Perform near real-time analysis

One of the most commons reasons to use recurring big data analytics is to perform processing in near real-time. For example, a big data analytic configured to run every few minutes or hours which processes only the most recent features written and stored in a feature layer.

As another example, consider a real-time analytic configured to receive data from a feed that collects vehicle location updates every 10 seconds. This real-time analytic writes event data to a Feature Layer (new) output and calculates a date field (named something such as process_timestamp) using the Calculate Field tool with the time in which an event was processed using the Arcade Date() function.

Note:

It is a best practice to use the Calculate Field tool in a real-time analytic to write the datetime of processing to the feature layer that will be consumed by the big data analytic for near real-time analysis. The reason being, some data sources consumed by feeds have an inherent delay in providing data or polling that could cause features to be missed by the timestamp field queries.

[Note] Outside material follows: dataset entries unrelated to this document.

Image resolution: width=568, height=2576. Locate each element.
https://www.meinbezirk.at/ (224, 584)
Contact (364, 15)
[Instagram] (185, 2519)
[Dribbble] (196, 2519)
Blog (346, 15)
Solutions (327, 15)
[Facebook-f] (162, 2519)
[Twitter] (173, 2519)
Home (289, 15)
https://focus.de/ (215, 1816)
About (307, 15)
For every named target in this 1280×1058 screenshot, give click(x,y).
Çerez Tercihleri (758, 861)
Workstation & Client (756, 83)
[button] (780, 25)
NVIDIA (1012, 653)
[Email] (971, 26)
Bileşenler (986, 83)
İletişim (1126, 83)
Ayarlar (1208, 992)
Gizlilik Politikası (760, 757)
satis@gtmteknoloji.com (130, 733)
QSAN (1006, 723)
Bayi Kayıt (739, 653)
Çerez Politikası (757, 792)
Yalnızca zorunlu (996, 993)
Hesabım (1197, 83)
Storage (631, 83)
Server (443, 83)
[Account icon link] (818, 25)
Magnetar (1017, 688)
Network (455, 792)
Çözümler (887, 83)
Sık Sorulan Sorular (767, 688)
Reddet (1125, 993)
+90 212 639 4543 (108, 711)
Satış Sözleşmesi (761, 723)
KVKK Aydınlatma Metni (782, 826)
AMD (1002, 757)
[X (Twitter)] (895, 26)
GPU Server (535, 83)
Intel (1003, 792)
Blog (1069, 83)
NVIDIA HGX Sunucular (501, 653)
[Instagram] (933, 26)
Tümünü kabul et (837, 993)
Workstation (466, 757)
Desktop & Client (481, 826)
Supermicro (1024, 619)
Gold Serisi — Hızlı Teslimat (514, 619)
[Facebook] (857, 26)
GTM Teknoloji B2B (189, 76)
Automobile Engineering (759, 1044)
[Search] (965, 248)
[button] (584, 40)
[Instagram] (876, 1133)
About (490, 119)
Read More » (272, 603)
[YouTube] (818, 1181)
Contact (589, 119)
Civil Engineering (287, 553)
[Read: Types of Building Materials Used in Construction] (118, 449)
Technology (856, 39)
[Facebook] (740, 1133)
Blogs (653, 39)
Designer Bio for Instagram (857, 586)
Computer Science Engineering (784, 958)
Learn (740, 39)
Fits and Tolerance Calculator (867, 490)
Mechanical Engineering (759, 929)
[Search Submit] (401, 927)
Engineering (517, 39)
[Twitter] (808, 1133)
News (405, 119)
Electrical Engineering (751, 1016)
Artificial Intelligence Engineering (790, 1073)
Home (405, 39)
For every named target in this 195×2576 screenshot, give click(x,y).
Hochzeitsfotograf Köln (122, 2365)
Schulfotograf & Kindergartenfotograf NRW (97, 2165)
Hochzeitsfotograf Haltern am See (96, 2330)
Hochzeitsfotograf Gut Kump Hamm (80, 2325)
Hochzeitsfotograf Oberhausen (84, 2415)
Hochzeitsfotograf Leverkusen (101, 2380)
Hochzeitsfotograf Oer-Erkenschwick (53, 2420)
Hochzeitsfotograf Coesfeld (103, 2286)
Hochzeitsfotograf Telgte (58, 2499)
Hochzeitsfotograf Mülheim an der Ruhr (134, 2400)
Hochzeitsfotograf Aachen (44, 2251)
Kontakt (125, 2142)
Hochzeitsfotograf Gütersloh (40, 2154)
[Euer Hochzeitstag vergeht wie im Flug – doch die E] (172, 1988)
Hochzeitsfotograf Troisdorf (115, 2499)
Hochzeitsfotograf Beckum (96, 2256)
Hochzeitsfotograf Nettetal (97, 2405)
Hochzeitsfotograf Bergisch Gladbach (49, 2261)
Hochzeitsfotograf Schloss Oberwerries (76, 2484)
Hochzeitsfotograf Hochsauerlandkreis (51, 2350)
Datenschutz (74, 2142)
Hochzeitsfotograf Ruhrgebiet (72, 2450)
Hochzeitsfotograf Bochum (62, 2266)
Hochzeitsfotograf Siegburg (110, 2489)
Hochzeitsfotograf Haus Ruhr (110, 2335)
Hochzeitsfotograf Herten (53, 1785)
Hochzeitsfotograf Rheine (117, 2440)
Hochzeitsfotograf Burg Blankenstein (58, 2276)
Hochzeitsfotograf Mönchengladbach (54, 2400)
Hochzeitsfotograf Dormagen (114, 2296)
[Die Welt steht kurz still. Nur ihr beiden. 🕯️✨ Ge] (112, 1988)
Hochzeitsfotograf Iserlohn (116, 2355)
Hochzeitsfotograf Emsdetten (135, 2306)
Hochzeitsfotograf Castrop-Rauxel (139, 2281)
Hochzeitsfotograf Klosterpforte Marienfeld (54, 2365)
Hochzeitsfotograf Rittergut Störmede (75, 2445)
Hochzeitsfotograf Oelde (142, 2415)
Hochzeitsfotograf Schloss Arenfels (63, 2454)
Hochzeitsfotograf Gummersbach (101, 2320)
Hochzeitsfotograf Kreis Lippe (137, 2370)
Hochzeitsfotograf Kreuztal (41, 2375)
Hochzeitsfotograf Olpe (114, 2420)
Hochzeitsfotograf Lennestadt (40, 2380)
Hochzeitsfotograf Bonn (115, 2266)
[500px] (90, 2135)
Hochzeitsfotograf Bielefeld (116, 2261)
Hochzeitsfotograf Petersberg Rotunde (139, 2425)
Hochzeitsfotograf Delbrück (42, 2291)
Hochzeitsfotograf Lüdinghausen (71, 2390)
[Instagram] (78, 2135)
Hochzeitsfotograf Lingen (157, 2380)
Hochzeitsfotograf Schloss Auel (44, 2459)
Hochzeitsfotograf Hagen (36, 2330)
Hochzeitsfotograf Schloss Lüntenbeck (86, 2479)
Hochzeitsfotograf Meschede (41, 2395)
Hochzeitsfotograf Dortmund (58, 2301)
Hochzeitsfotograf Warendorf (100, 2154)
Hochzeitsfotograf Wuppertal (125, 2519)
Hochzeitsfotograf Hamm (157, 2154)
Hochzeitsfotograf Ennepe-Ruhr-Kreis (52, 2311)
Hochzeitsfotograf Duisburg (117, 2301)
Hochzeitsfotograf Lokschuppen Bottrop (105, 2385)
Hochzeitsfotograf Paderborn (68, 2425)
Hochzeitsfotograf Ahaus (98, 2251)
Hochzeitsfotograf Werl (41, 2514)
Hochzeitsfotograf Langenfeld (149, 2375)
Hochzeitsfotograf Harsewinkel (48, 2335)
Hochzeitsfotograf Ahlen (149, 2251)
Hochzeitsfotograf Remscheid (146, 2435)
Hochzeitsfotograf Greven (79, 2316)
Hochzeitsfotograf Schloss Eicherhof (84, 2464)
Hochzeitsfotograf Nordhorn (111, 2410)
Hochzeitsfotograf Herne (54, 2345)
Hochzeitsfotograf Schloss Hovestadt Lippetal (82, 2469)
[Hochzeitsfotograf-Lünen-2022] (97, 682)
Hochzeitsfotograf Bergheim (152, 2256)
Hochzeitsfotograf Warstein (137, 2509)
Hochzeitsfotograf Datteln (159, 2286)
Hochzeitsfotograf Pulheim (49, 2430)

To complement this real-time analytic, a scheduled recurring big data analytic can be configured that uses the output of the real-time analytic as its data source. In this recurring big data analytic, a Feature Layer source would be configured to ingest the feature layer output created by the real-time analytic. When configuring the Feature Layer source, in the Timestamp Field step, a date field can be selected as the timestamp field. Select the datetime field created by the Calculate Field tool in the real-time analytic, in this case the field is process_timestamp.

A timestamp field is utilized by the Feature Layer source to retrieve only the latest features from the feature layer on each run. If a timestamp field is specified, the first time ArcGIS Velocity polls the feature layer it will load all features with a timestamp field datetime less than the first scheduled run time that also meet the criteria of the WHERE clause. With each subsequent run, features with a timestamp field value between the last scheduled run time and the current scheduled run time that also meet the criteria of the WHERE clause will be loaded.

Configuration of timestamp field to specify the process_timestamp field

The big data analytic would be configured to run at the desired repeat interval such as every 5 minutes. Using the timestamp field as outlined above, only the most recent features not yet processed would be analyzed by the big data analytic during subsequent runs.